- **SUPPLIED RECORDS**:
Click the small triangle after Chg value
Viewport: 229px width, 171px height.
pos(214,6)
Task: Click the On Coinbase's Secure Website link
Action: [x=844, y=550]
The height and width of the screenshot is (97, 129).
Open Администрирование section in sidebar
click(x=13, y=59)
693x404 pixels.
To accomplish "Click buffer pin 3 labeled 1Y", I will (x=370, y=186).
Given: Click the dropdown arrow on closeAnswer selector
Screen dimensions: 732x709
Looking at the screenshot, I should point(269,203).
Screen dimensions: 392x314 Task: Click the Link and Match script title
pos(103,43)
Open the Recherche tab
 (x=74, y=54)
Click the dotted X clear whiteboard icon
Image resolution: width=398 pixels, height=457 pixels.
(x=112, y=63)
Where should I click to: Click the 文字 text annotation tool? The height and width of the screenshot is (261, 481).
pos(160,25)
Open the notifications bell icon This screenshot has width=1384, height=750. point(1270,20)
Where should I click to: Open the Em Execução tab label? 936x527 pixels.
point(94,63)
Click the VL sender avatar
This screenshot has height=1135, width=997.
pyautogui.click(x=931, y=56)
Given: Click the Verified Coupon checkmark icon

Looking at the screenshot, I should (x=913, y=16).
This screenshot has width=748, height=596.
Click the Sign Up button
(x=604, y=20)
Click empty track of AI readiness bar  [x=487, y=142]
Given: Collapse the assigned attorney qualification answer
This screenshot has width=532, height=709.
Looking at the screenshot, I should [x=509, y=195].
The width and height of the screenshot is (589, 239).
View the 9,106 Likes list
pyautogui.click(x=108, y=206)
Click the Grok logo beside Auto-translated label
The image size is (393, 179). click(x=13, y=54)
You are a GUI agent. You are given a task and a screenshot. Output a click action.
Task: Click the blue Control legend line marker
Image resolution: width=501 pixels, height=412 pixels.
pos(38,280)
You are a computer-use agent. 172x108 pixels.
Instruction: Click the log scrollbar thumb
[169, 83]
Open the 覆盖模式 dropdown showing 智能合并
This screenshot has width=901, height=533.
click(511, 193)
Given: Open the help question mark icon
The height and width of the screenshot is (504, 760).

- **YOUR TASK**:
The required answer is every line of the data, duplicated exactly.

- **WRITTEN ANSWER**:
Click the small triangle after Chg value
Viewport: 229px width, 171px height.
pos(214,6)
Task: Click the On Coinbase's Secure Website link
Action: [x=844, y=550]
The height and width of the screenshot is (97, 129).
Open Администрирование section in sidebar
click(x=13, y=59)
693x404 pixels.
To accomplish "Click buffer pin 3 labeled 1Y", I will (x=370, y=186).
Given: Click the dropdown arrow on closeAnswer selector
Screen dimensions: 732x709
Looking at the screenshot, I should point(269,203).
Screen dimensions: 392x314 Task: Click the Link and Match script title
pos(103,43)
Open the Recherche tab
 (x=74, y=54)
Click the dotted X clear whiteboard icon
Image resolution: width=398 pixels, height=457 pixels.
(x=112, y=63)
Where should I click to: Click the 文字 text annotation tool? The height and width of the screenshot is (261, 481).
pos(160,25)
Open the notifications bell icon This screenshot has width=1384, height=750. point(1270,20)
Where should I click to: Open the Em Execução tab label? 936x527 pixels.
point(94,63)
Click the VL sender avatar
This screenshot has height=1135, width=997.
pyautogui.click(x=931, y=56)
Given: Click the Verified Coupon checkmark icon

Looking at the screenshot, I should (x=913, y=16).
This screenshot has width=748, height=596.
Click the Sign Up button
(x=604, y=20)
Click empty track of AI readiness bar  [x=487, y=142]
Given: Collapse the assigned attorney qualification answer
This screenshot has width=532, height=709.
Looking at the screenshot, I should [x=509, y=195].
The width and height of the screenshot is (589, 239).
View the 9,106 Likes list
pyautogui.click(x=108, y=206)
Click the Grok logo beside Auto-translated label
The image size is (393, 179). click(x=13, y=54)
You are a GUI agent. You are given a task and a screenshot. Output a click action.
Task: Click the blue Control legend line marker
Image resolution: width=501 pixels, height=412 pixels.
pos(38,280)
You are a computer-use agent. 172x108 pixels.
Instruction: Click the log scrollbar thumb
[169, 83]
Open the 覆盖模式 dropdown showing 智能合并
This screenshot has width=901, height=533.
click(511, 193)
Given: Open the help question mark icon
The height and width of the screenshot is (504, 760).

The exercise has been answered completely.